Exercise details » Retype all entries exactly, skipping pictures.

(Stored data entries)
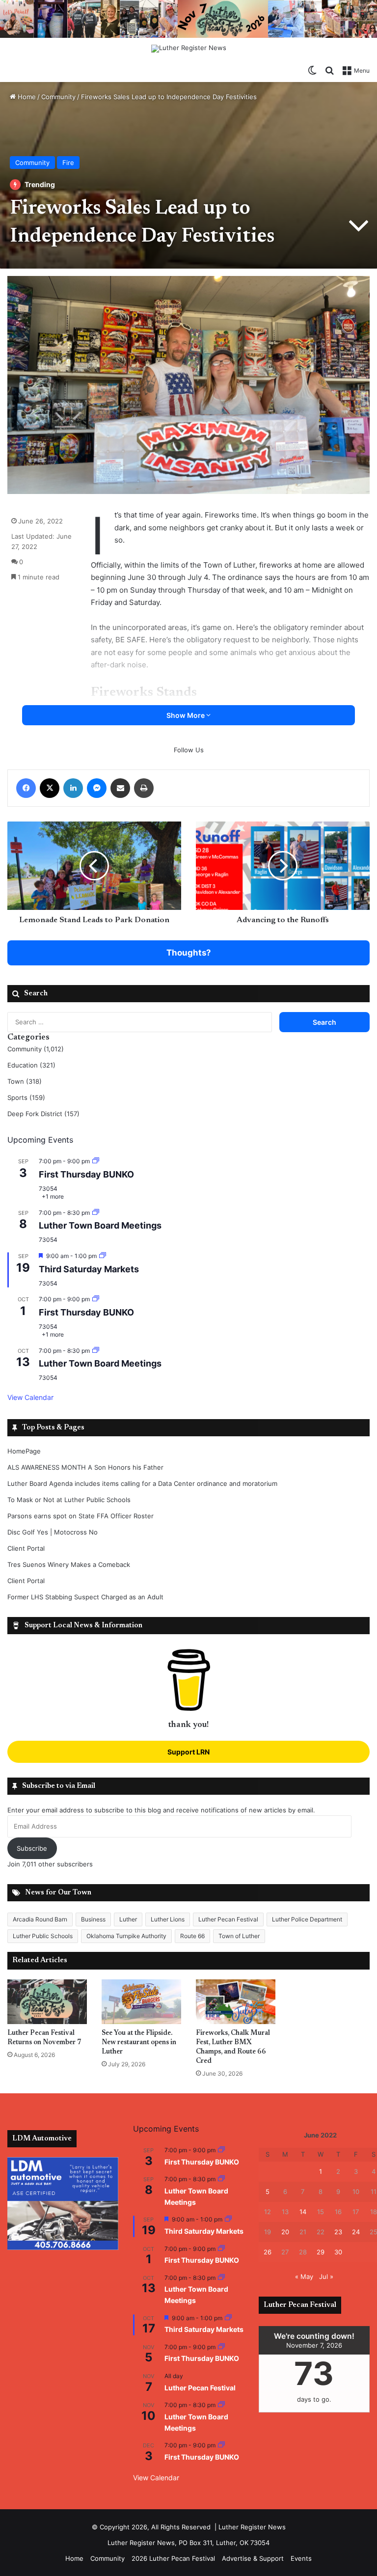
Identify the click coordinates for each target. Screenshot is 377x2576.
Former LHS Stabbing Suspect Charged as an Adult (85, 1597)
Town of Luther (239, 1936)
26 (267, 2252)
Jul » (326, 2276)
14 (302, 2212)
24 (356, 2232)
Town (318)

Answer to the problem »
Identify the click coordinates for each target. Screenshot is 377x2576.
Former LHS Stabbing Suspect Charged as an Adult (85, 1597)
Town of Luther (239, 1936)
26 (267, 2252)
Jul » (326, 2276)
14 (302, 2212)
24 (356, 2232)
Town (318)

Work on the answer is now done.